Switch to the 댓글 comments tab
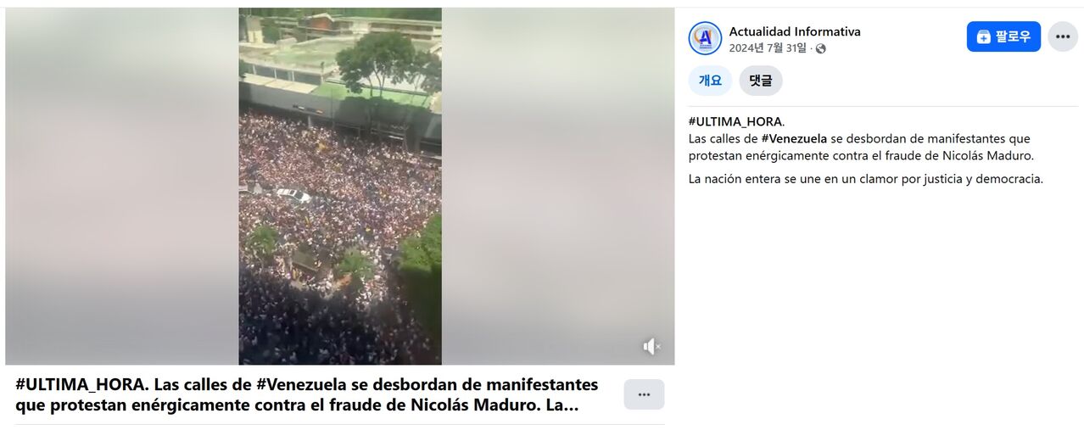Viewport: 1084px width, 430px height. tap(761, 81)
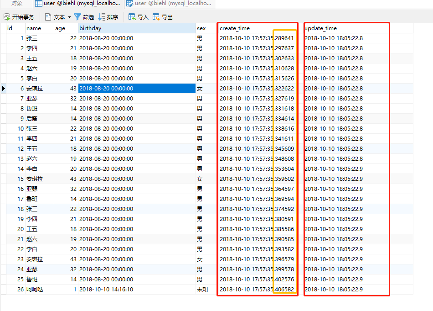Open the Import (导入) wizard
Viewport: 433px width, 311px height.
pyautogui.click(x=132, y=17)
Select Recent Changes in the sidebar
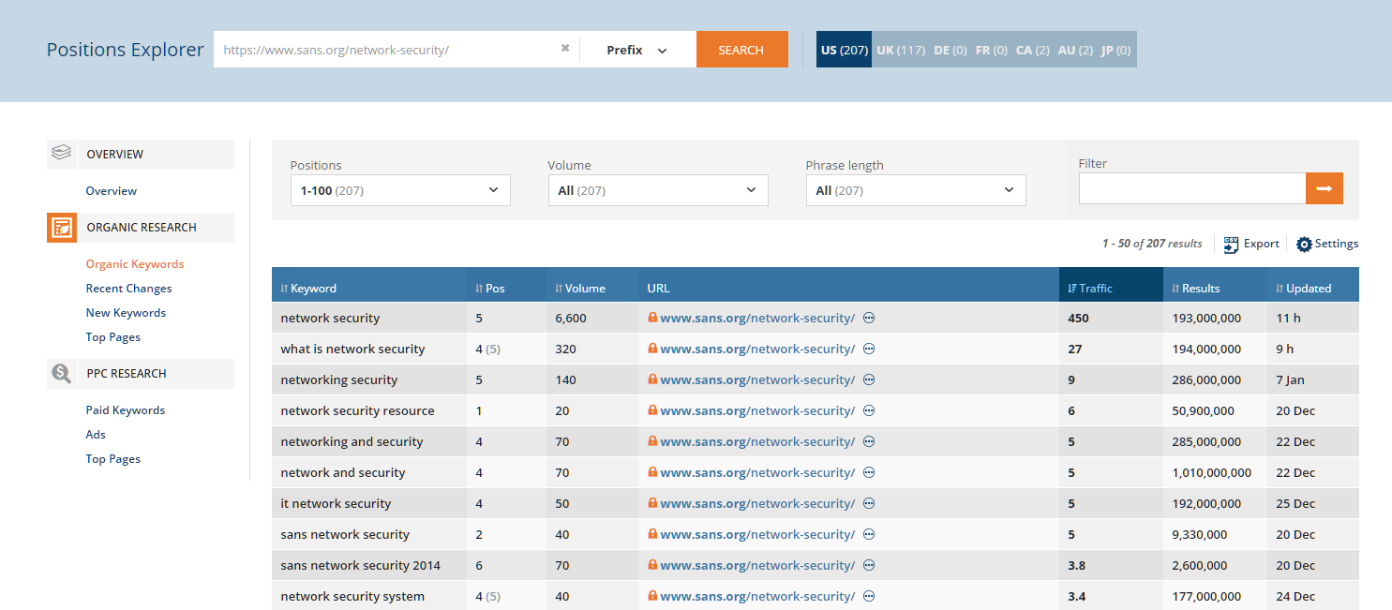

■ WHAT TO WORK ON ■
The data above must be written out again word for word, without its pictures.

■ PROBLEM SOLUTION ■
Switch to the 댓글 comments tab
Viewport: 1084px width, 430px height. tap(761, 81)
Open the Import (导入) wizard
Viewport: 433px width, 311px height.
pyautogui.click(x=132, y=17)
Select Recent Changes in the sidebar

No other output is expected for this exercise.